Videospread à Melbourne, Australie.

Videospread a le plaisir de vous présenter le programme «Borderline» sur les écrans géants de Federation Square à Melbourne, Australie, entre le 28 février et le 28 mai 2008 (The Big screen et The Atrium screen).

 

Cette série de diffusions vient en amont d’un cycle de conférences qui abordera le thème du «potentiel des écrans dans l’espace public». Cet évènement est produit à l’initiative de l’organisation berlinoise UrbanScreens* fondée par Mirjam Struppek.

Pour davantage d’information sur les horaires de diffusion veuillez consulter le site de Federation Square à l’adresse suivante :

http://www.federationsquare.com (rubrique : Fed Square Programs)


Borderline

Une ouverture sur le monde, un lien vers le pays quitté pour accéder à une vie meilleure, un prétexte pour se retrouver autour d’un évènement sportif ou musical et dans tous les cas festif …  c’est ce que représentait la télévision introduite dans les espaces publics – pubs et bars essentiellement – il y a plus d’une soixantaine d’années dans les Etats-Unis d’après-guerre.

Dès les années ’40 les contenus sont ciblés selon l’endroit de diffusion. Au domicile, où un public essentiellement féminin est visé, on préfèrera une programmation de films et de publicités de produits ménagers. Au pub, largement fréquenté par un public masculin, l’évènement sportif et la publicité pour des marques de bières seront privilégiés.

Cette réalité sociale et économique qui est la base de la réflexion et de la production de contenu télévisuel a évolué avec son temps et a généré la production d’un nombre astronomique d’émissions thématiques – cinéma, cuisine, voyage, information…- qui participent toutes à la surenchère de contenus disponibles sur les chaînes câblées, hertziennes et numériques.

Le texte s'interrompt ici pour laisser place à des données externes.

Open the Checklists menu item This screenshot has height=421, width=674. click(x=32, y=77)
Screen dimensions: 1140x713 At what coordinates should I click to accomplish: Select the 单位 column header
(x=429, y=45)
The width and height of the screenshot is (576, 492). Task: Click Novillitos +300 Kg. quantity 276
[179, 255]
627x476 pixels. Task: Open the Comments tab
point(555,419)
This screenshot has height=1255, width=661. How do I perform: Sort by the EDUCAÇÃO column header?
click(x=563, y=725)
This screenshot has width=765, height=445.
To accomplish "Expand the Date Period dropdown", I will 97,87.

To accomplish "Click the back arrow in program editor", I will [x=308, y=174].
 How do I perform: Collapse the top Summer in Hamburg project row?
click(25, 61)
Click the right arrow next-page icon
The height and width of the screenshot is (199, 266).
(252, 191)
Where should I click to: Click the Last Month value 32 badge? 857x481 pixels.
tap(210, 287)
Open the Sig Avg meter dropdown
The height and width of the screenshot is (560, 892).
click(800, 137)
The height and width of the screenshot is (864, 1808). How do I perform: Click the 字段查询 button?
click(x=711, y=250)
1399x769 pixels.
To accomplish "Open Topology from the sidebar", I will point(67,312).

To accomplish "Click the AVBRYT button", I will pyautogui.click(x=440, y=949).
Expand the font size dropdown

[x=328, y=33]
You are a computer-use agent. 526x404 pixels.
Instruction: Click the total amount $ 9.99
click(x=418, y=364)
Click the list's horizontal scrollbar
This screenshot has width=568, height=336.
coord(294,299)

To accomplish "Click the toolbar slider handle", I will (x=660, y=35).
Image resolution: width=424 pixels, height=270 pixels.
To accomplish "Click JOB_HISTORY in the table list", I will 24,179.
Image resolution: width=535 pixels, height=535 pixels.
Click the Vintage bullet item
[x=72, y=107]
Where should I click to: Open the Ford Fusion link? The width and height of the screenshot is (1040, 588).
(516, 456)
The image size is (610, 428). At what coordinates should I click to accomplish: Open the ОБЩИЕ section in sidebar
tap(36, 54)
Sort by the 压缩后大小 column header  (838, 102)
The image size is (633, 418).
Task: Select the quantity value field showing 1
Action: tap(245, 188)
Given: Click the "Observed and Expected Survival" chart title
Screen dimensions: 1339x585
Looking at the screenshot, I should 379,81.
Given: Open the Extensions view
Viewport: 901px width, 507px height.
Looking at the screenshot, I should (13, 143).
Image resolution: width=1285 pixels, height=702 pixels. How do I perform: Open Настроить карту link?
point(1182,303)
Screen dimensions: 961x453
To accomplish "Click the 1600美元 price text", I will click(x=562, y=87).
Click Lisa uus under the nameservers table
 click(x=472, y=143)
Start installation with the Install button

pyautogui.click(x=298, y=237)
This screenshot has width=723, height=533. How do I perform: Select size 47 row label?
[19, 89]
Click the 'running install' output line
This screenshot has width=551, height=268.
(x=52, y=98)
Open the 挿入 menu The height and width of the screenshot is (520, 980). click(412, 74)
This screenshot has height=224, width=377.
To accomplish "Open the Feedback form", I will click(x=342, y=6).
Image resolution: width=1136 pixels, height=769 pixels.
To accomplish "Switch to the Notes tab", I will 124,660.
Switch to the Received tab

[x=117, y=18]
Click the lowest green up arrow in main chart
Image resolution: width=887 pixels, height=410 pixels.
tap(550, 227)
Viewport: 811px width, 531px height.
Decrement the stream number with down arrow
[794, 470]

Les artistes ont tôt fait usage de cette matière comme point de départ de leur travail, avec une lisibilité plus ou moins évidente du passage de la réalité à la fiction, de la citation ou de l’emprunt à des modèles d’émissions télévisuelles comme sujet  et corpus de leur oeuvre.

Cette manipulation de l’image – du contenu de l’image et donc de son sens – et son introduction « subversive » dans l’espace public met directement en cause la logique des modèles actuels qui régissent les systèmes et réseaux de diffusion existants – télévision, réseaux publicitaires dans les espaces publics…- et pose directement la question de l’ouverture de ces espaces de diffusion à un contenu plus large que celui actuellement proposé, qui est en quasi totalité destiné à des fins commerciales et de divertissement.

Le programme Borderline propose une balade dans un univers oscillant entre réalité et fiction – retransmission d’un événement sportif, documentaire, émission de télé-réalité, enquête/reportage – et questionne notre rapport à une programmation traditionnelle qui offre une satisfaction  prévisible  et rapidement consommée car chargée d’attentes subjectives.

Les œuvres de Renaud-Auguste Dormeuil, Agathe Lievens, Marcus Kreiss, Pia Lindman, Amelia Seymour, Sylvie Ungauer et Virginie Yassef jouent de notre patience et de codes visuels largement connus.
Néanmoins, si l’on se permet à un moment donné de rentrer dans l’univers qu’ils proposent, alors, une toute autre perception du monde s’ouvre à nous.

 

* Urban Screens est une organisation allemande basée à Berlin, fondée par Mirjam Struppek en 2005. Elle étudie le potentiel des réseaux d’écrans dans l’espace public comme vecteur d’un contenu élargi à la sphère artistique et culturelle.